LAWS(PVC)-1924-4-53

SHEO KUMAR PANDEY Vs. BABU NANDAN DUBE

Decided On April 22, 1924
SHEO KUMAR PANDEY Appellant
V/S
BABU NANDAN DUBE Respondents

JUDGEMENT

(1.) Plaintiff now appeals here to obtain a decree for sale. He holds a usufructuary mortgage in his favour executed by the defendant Babu Nandan. The First Court refused to give him a decree on the ground that the property belonged, to three brothers. Babu Nandan, Janardan and Ram Bharose and the two latter were not party defendants to the suit. Its opinion appears to be that under Order XXXIV, Rule 1, if necessary parties are not brought on the record a suit for sale must fail.
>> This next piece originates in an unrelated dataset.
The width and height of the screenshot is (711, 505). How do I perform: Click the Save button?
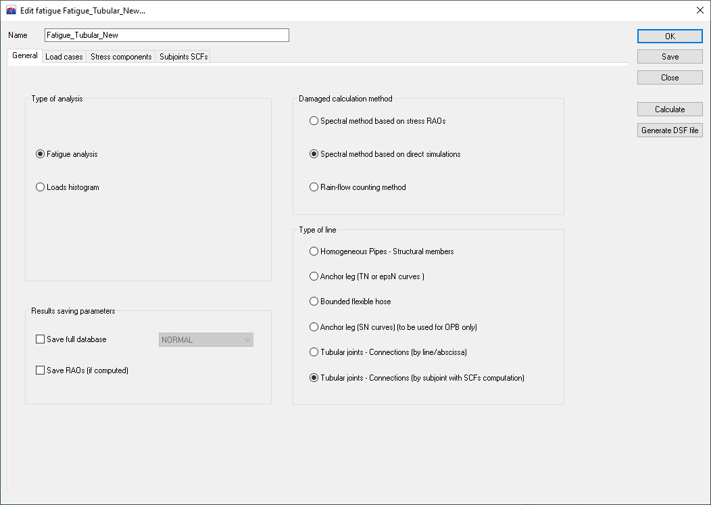pyautogui.click(x=670, y=57)
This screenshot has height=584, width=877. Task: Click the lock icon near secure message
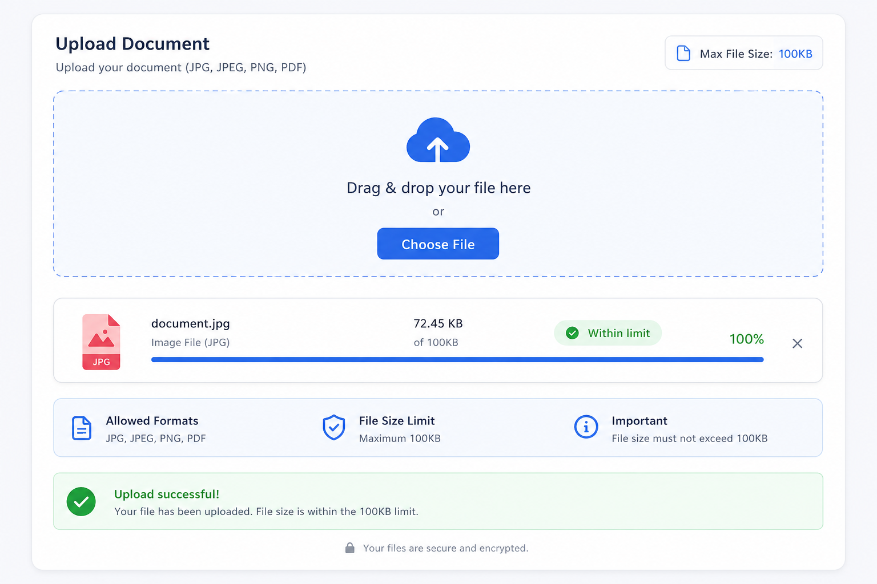350,548
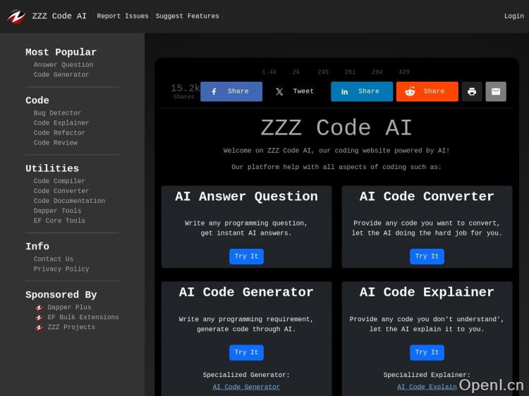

The lower Appellate Court paid no heed to this argument and held that the suit for sale failed because the plaintiff acquired that remedy only in case of dispossession. The argument of the lower Appellate Court is certainly untenable. The words of the document are "kuchh fatur waqe howe? in obtaining possession. They do not convey the idea that the mortgagee must first take possession and only on his dispossession he was entitled to sue for sale. He would be equally entitled in case there was difficulty in obtaining possession and the lower Appellate Court itself has admitted that there would be difficulty because the land was owned by several co- sharers.

(2.) The learned Counsel for the respondent relied upon the argument of the First Court that the suit was liable to dismissal under Order XXXIV, Rule 1. That rule however does not state what is to happen if necessary parties are not joined and it is made subject to the provisions of the Code. A previous provision of the Code is contained in Order I, Rule 9 that "no suit shall be defeated by reason of the misjoinder or non-joinder of the parties, and the Court may in every suit deal with the matter in controversy so far as regards the rights and interests of the parties actually before it.

(3.) The lower Courts were, therefore, at liberty to order the sale of the defendant's interest in the land in suit.